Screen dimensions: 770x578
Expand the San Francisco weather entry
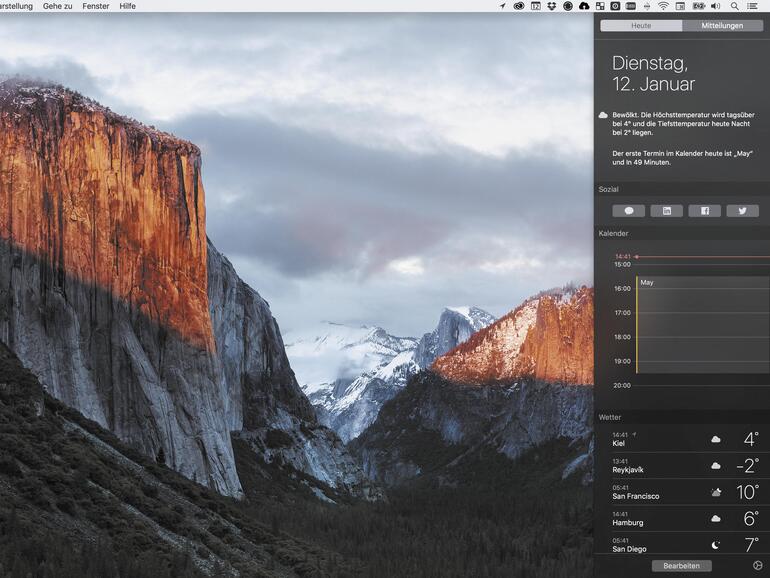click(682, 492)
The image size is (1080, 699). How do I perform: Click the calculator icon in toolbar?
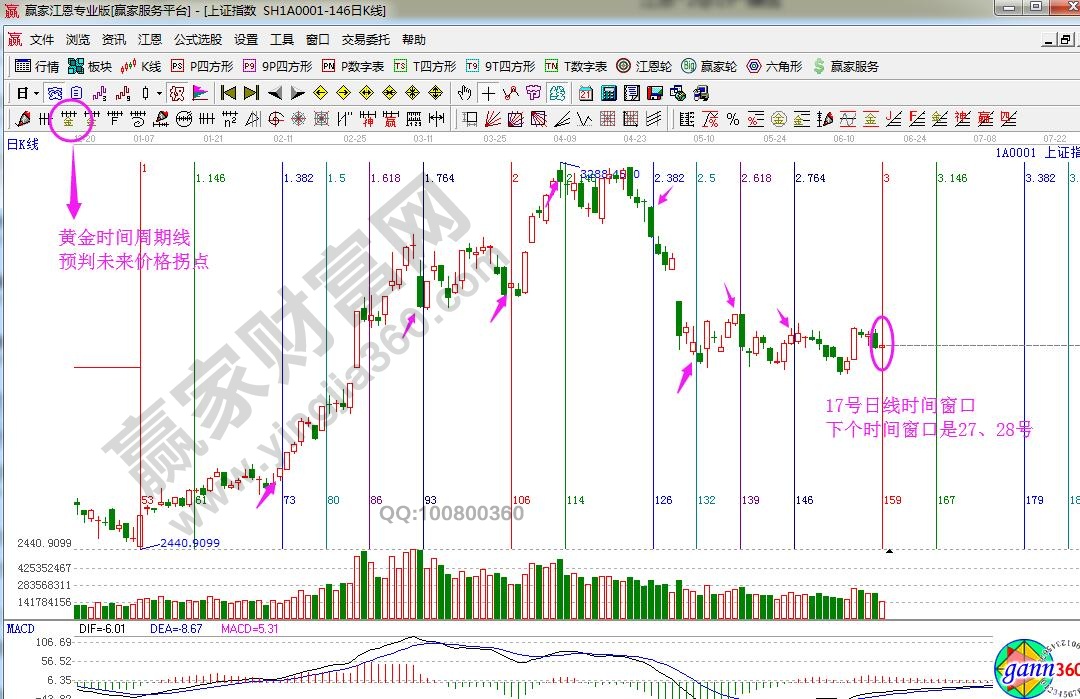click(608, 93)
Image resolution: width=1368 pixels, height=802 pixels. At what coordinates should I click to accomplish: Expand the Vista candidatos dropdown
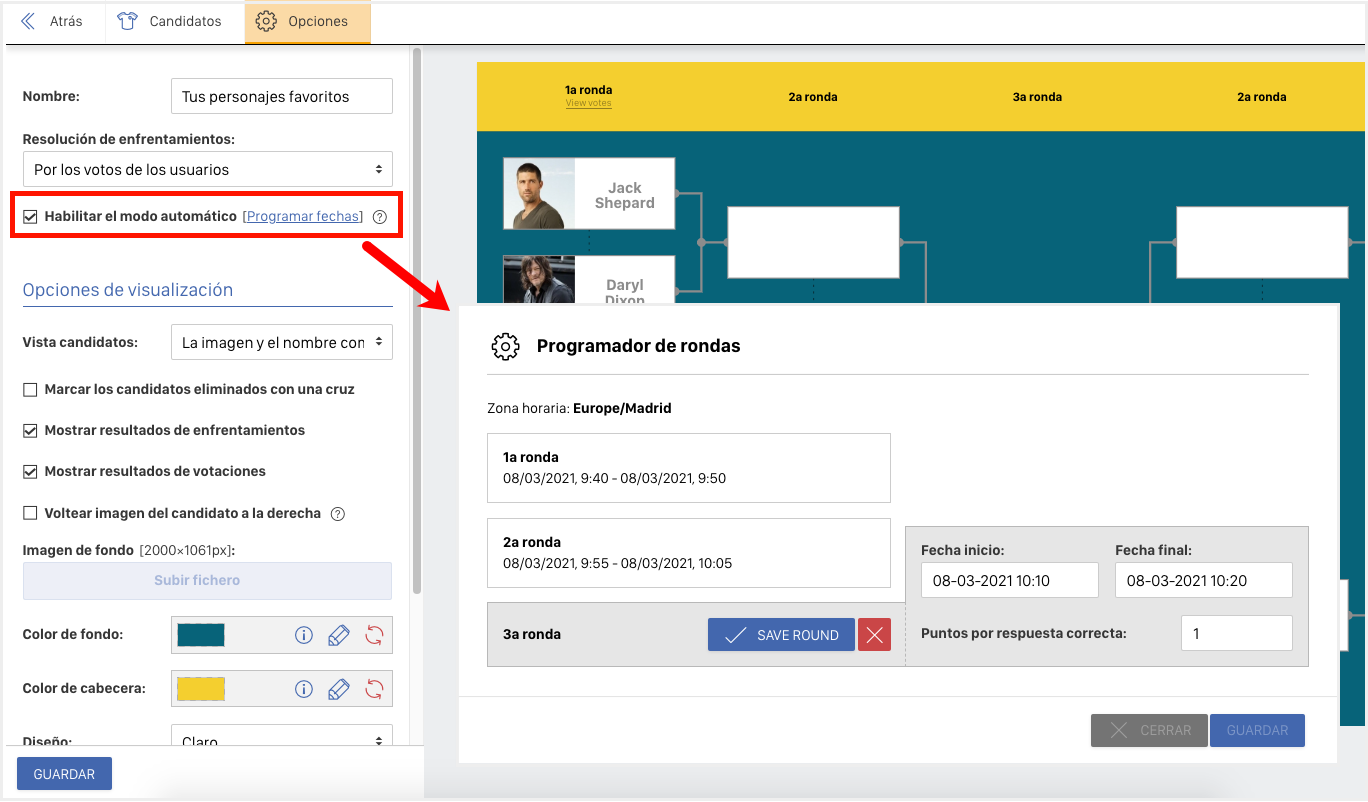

**Action item**
With the pictures omitted, reproduce the records in full and exactly.

**Result of this exercise**
Screen dimensions: 770x578
Expand the San Francisco weather entry
click(682, 492)
The image size is (1080, 699). How do I perform: Click the calculator icon in toolbar?
click(608, 93)
Image resolution: width=1368 pixels, height=802 pixels. At what coordinates should I click to accomplish: Expand the Vista candidatos dropdown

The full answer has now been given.